I agree with Terry regarding XIT and the lack of 12 meters. I also think it would have been a great coup to put “dual watch” instead of a simple split, in the same way the KX3 does. Dual watch is the one feature that keeps me coming back to the KX3 for anything beyond rag chewing. I also would suggest that it’s a very heavy rig compared to many others, and it has big open vent slots on the top of the radio, making it less than my ideal rig for portable ops.
The radio is more comparable to the Elecraft K2, in many ways. But you won’t touch an Elecraft rig with the same functionality for $850.

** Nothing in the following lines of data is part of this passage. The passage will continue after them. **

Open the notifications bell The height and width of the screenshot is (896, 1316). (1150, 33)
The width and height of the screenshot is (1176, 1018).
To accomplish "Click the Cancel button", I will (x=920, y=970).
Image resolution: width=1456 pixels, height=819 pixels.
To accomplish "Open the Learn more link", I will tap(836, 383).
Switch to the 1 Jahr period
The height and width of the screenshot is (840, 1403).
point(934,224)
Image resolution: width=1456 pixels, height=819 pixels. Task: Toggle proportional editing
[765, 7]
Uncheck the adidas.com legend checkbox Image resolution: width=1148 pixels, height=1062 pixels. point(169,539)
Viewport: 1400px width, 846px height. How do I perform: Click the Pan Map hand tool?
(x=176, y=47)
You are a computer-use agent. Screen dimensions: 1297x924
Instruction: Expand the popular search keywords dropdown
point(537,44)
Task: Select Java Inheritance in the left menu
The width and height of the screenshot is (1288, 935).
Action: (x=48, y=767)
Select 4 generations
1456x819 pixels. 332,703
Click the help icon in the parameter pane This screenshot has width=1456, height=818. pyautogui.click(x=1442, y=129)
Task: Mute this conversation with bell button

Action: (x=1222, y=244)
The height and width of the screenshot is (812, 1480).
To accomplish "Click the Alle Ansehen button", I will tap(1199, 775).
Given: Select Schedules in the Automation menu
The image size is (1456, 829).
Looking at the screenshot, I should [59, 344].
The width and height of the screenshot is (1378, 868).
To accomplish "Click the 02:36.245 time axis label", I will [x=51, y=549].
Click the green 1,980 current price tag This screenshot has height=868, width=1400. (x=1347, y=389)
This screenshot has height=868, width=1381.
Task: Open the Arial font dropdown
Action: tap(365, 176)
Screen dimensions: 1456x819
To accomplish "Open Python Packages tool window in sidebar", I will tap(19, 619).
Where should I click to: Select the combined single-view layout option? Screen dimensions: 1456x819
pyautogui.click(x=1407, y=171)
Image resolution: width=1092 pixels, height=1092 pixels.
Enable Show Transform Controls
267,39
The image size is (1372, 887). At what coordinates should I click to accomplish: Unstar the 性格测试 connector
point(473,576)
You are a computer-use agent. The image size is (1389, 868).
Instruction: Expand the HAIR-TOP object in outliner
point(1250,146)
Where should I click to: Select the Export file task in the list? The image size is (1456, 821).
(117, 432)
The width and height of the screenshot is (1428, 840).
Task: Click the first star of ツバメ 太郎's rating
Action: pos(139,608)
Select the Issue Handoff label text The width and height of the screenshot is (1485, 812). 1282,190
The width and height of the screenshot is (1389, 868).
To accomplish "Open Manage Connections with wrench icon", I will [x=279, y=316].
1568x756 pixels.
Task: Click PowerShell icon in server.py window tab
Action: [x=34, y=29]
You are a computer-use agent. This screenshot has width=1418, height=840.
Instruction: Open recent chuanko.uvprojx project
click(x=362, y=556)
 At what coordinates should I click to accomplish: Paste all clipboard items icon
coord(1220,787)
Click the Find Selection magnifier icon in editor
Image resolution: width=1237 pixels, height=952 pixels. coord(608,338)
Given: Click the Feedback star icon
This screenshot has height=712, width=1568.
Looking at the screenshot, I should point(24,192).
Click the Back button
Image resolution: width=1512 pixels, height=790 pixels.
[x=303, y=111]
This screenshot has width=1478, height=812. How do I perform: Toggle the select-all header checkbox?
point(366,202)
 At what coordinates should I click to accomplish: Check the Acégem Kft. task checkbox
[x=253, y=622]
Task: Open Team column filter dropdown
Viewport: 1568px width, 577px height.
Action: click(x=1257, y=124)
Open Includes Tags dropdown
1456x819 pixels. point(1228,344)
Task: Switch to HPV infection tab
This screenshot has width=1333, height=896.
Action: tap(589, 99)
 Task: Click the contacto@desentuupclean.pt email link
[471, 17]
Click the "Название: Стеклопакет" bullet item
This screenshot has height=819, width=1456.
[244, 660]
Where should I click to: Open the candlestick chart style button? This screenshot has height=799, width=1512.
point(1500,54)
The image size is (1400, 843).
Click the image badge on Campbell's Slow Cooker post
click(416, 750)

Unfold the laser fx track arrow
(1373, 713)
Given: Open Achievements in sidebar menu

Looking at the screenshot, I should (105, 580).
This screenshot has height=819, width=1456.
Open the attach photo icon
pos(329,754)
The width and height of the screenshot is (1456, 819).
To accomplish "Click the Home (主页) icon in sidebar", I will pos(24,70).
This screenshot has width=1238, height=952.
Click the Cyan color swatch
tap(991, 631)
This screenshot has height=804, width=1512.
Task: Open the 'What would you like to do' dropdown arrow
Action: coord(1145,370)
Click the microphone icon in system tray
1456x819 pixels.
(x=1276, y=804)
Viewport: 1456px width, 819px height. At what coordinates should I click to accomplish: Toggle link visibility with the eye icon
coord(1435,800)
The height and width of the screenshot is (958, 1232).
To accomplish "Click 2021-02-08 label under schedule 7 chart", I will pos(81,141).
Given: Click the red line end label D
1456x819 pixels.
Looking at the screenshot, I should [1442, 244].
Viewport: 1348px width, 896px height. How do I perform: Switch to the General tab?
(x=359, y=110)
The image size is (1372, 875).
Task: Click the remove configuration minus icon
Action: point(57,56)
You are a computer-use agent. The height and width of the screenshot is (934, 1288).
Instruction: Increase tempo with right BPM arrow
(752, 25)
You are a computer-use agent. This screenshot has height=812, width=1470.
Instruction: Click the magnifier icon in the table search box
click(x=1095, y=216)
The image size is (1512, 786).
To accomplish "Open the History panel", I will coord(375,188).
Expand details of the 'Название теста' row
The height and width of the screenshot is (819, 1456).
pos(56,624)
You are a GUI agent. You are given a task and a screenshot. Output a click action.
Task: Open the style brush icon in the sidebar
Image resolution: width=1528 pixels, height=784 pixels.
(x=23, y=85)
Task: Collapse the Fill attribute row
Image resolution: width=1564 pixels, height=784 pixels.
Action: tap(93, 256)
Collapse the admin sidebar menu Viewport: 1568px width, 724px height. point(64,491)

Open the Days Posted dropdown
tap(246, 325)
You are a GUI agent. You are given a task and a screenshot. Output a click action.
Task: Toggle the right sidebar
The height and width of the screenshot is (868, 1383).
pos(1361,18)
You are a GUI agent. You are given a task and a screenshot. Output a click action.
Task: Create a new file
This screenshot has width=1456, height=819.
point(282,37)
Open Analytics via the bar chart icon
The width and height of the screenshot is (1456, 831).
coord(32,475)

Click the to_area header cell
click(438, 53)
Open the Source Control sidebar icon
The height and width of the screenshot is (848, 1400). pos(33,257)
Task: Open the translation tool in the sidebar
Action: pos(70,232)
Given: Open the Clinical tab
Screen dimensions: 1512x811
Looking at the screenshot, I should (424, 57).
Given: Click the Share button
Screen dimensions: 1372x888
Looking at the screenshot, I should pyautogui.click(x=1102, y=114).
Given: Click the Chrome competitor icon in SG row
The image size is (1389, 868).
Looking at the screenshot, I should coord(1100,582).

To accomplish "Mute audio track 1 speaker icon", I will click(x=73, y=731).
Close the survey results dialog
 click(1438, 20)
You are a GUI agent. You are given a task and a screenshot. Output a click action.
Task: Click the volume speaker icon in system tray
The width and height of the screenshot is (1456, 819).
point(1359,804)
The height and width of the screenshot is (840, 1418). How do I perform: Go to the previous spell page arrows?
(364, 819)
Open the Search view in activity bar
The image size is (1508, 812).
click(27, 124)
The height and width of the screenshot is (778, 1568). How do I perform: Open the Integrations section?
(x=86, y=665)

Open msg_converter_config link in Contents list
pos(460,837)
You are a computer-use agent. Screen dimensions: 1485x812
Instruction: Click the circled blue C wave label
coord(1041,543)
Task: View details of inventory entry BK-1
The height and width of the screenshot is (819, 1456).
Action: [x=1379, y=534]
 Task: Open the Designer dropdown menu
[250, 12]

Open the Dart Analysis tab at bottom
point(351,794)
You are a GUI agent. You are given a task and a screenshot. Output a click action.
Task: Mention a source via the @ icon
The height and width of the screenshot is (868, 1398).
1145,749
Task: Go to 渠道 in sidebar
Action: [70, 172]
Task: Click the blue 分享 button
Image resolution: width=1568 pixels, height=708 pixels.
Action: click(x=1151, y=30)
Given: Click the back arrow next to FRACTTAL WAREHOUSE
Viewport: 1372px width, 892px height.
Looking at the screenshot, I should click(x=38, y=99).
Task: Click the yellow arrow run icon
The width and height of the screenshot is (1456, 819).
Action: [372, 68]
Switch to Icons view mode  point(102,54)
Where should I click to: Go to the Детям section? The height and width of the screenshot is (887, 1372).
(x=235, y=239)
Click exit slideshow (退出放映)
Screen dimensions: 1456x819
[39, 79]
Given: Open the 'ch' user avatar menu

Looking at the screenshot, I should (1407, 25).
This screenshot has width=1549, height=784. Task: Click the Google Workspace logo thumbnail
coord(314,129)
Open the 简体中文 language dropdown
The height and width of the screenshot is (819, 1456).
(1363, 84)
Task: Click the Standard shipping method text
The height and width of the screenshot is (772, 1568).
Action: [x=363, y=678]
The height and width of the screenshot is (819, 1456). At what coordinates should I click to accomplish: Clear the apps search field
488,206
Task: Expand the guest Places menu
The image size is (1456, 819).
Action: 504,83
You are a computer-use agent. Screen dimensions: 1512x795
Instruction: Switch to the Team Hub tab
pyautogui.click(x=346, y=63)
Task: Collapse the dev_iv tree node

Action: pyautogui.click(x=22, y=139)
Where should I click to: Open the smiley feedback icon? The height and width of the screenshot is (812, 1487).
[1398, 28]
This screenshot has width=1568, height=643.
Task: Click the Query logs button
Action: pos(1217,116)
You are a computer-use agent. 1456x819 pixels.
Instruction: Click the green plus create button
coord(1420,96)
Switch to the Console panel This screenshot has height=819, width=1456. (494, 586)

So that’s my 2¢, for what it’s worth.
Chas - NK8O
Terry and All,
Boy Terry, you convinced me all over again that I wouldn't want one of those rigs!
Yes, I am sure it is a competent radio in most respects. However, the negatives are pretty glaring in my viiew.
No XIT is a biggee! Not for everyone perhaps, but if you chase DX it probably is. When you are QRP you need both the RIT and XIT to sneak into spaces where you can be heard.
I am still totally astounded that the rig omits 12 and 60 meters. Maybe most don't venture onto 60 meters yet, but they may eventually. 12 meters is a critical band, again if you are at all interested in DXing. As a WARC band, it is also a refuge from contests you don't care to participate in.
As an aside, last year at Dayton the new Ten-Tec owners were very visible at our FDIM gathering. One of them overheard me commenting to someone else about my 35 year romance with Ten-Tec that had sort of ended. He was very interested in hearing more of what to say, so I told him. When I got to the part about questioning the rationale of omitting 12 and 60 meters on the Argo VI, he nodded his head as if he totally agreed with me. I think his reaction was sincere and not patronizing! I also have a big problem with the ergonomics on many of the more recent Ten-Tec offerings, and he seemed sympathetic with those comments as well.
I wasn't even aware of the keying issue you mentioned, but that would be a deal breaker for me also. Actually, that rather surprises me.
One thing you didn't mention was that, for Field Day, the Argo VI isn't that great a choice considering its RX current draw. If you plan to operate 1B-Battery, you may want to use a different rig.
A lot of the issues I have with the Argo VI is that I think they were intent on "simplifying" the radio. I think they overdid it! The front panel is bare bones to a fault. For example, I really want fast access to some adjustments (like power and keyer speed), and you no longer get that on a lot of Ten-Tec rigs. I have a prediction as to when stripped down front panels like this will make sense. That's when we "marry" radios to voice recognition software! Then you can just speak a command to make various adjustments on the fly! Until then, we need to get our fingers on certain adjustments, and quickly.
Notwithstanding the above, I have listened to an Argo VI, and it does sound very good! If you can get around all the nit-picking, it's a pretty good radio!